[WORK ITEM] Going line by line through the records below, count those containing the word "Show", then give only the count.

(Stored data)
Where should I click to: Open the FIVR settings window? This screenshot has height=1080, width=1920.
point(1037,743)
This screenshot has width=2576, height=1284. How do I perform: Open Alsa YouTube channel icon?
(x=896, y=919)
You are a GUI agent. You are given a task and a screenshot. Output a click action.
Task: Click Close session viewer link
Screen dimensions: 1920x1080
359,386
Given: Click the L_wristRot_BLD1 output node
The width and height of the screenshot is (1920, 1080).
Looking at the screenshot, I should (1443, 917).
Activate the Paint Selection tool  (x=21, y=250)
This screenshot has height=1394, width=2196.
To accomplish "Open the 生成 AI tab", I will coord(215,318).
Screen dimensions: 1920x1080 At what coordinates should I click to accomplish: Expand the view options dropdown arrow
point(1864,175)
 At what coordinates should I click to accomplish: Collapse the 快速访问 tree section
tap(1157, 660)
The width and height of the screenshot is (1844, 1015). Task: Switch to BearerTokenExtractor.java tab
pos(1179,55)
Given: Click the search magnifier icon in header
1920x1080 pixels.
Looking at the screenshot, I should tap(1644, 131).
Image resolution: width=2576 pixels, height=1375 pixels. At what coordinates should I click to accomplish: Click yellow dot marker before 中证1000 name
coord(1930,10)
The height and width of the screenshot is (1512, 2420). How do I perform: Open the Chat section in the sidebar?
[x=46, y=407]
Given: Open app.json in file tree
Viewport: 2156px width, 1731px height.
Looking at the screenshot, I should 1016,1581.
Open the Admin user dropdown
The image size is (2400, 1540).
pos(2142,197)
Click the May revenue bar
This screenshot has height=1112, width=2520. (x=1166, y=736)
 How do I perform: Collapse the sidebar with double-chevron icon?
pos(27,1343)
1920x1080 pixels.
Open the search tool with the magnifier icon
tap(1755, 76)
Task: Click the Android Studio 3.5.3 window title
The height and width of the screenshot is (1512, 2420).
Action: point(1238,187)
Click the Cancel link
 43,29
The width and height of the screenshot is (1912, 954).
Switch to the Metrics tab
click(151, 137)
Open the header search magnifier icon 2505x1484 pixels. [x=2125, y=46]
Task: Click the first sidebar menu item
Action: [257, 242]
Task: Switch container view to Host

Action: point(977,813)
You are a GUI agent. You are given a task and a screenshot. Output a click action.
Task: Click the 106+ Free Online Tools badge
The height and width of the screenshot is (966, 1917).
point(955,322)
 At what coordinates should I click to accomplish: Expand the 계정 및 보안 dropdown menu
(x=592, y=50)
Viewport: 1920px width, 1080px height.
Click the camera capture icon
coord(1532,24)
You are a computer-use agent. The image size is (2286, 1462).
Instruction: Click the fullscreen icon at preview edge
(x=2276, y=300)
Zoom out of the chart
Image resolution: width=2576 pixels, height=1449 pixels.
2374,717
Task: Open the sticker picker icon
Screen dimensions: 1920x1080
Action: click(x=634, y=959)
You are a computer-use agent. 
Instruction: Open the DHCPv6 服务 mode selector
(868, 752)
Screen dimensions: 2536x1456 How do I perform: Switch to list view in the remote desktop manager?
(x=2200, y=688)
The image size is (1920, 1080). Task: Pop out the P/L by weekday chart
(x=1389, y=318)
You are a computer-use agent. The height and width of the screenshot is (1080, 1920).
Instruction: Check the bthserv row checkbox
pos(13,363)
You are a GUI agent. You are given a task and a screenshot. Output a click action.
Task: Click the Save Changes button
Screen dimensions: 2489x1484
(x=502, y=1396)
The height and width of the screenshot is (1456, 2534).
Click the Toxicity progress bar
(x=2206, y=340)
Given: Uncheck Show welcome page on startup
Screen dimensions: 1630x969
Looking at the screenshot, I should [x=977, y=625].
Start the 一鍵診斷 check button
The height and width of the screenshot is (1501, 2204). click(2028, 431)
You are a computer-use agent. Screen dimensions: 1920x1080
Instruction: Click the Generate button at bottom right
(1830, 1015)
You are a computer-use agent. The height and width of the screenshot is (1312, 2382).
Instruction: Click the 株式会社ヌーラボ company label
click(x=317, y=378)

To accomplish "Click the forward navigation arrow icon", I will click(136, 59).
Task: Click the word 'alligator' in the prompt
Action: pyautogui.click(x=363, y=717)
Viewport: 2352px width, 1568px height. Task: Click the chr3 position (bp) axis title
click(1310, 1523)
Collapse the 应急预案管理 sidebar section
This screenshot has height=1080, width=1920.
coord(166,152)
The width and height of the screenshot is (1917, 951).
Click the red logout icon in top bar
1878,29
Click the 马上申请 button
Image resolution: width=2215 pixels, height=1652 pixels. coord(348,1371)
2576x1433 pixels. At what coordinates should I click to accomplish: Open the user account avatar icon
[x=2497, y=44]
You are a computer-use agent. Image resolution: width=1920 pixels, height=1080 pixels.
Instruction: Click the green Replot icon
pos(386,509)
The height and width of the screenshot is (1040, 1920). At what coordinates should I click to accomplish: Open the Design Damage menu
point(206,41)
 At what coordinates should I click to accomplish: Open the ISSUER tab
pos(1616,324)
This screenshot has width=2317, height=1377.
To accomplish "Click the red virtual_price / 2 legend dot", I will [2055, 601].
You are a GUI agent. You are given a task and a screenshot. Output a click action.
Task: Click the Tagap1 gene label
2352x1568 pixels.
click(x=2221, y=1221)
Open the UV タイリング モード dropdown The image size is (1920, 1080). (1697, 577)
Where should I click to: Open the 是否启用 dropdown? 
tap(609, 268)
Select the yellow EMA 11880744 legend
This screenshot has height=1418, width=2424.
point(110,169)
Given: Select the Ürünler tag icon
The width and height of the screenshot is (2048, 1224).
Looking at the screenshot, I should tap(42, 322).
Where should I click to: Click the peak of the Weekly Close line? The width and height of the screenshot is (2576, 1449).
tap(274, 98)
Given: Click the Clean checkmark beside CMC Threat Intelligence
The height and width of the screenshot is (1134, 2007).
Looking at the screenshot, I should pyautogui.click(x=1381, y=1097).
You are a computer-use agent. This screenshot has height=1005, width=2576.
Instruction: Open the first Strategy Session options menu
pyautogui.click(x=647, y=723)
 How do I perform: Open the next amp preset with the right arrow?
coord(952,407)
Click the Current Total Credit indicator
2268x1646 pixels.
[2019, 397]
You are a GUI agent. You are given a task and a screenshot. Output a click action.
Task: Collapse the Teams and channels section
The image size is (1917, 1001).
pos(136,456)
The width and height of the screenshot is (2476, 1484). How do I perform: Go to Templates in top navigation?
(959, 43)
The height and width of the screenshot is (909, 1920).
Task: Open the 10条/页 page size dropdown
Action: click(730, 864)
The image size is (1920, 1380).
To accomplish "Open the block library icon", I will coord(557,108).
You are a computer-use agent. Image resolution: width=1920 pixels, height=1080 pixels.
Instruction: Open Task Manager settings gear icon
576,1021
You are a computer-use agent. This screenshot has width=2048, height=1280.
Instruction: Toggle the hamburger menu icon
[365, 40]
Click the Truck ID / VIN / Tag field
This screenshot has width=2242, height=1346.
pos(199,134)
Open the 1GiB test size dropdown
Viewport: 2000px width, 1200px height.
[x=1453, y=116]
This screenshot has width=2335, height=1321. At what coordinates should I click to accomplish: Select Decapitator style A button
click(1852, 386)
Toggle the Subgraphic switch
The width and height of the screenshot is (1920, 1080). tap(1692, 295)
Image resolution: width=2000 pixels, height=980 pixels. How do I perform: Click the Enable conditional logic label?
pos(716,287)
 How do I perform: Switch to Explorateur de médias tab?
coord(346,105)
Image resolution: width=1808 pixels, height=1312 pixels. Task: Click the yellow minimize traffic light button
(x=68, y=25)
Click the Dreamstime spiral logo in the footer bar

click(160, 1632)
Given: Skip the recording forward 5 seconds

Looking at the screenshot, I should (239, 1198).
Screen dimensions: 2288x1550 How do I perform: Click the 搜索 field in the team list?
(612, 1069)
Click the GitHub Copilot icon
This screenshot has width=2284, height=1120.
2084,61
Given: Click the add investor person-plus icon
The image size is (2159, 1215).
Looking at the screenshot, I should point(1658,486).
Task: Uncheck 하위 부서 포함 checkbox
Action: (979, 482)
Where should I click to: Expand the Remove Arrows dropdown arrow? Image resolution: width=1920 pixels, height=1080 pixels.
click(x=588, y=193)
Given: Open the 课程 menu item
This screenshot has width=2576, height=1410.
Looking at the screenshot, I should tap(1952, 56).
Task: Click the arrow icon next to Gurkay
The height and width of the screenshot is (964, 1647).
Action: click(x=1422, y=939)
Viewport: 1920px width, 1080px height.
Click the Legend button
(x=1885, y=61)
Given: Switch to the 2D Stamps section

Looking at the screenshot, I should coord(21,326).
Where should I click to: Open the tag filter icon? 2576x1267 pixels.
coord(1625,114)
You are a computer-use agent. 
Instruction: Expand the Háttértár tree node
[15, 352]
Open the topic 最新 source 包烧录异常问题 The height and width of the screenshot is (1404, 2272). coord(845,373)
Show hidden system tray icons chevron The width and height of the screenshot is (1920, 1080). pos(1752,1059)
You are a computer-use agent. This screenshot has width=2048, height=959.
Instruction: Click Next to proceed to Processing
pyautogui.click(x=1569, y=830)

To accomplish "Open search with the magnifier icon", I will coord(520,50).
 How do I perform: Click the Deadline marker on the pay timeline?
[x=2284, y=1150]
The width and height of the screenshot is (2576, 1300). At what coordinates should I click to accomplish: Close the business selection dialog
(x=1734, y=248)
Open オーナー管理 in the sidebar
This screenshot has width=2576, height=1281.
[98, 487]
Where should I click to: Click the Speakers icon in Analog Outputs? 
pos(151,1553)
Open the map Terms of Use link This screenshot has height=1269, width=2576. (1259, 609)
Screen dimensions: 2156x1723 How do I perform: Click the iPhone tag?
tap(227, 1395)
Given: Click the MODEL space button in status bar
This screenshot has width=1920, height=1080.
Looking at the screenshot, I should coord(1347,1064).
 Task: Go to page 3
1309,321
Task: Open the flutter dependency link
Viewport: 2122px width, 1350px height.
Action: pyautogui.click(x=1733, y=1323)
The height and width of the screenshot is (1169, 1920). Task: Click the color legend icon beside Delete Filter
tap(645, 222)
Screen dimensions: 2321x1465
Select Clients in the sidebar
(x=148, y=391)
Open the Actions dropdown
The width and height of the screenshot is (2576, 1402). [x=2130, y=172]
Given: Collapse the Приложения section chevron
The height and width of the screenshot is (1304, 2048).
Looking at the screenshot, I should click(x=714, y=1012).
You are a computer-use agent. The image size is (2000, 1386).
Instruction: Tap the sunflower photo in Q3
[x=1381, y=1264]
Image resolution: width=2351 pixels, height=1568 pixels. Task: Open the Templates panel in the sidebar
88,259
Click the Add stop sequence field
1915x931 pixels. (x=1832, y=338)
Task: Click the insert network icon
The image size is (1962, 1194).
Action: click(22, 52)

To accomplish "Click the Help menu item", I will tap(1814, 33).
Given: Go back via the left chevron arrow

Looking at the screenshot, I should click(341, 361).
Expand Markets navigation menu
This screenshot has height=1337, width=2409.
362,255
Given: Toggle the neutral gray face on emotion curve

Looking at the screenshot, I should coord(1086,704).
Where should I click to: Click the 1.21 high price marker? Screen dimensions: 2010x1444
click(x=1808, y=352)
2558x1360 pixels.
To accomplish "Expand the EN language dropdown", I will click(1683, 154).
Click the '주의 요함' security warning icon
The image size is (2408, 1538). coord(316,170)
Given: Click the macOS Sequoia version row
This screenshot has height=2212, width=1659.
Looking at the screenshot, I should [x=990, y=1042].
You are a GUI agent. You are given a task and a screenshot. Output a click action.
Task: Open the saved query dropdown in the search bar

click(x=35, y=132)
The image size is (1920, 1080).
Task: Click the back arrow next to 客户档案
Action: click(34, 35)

[FINISHED EXERCISE] 2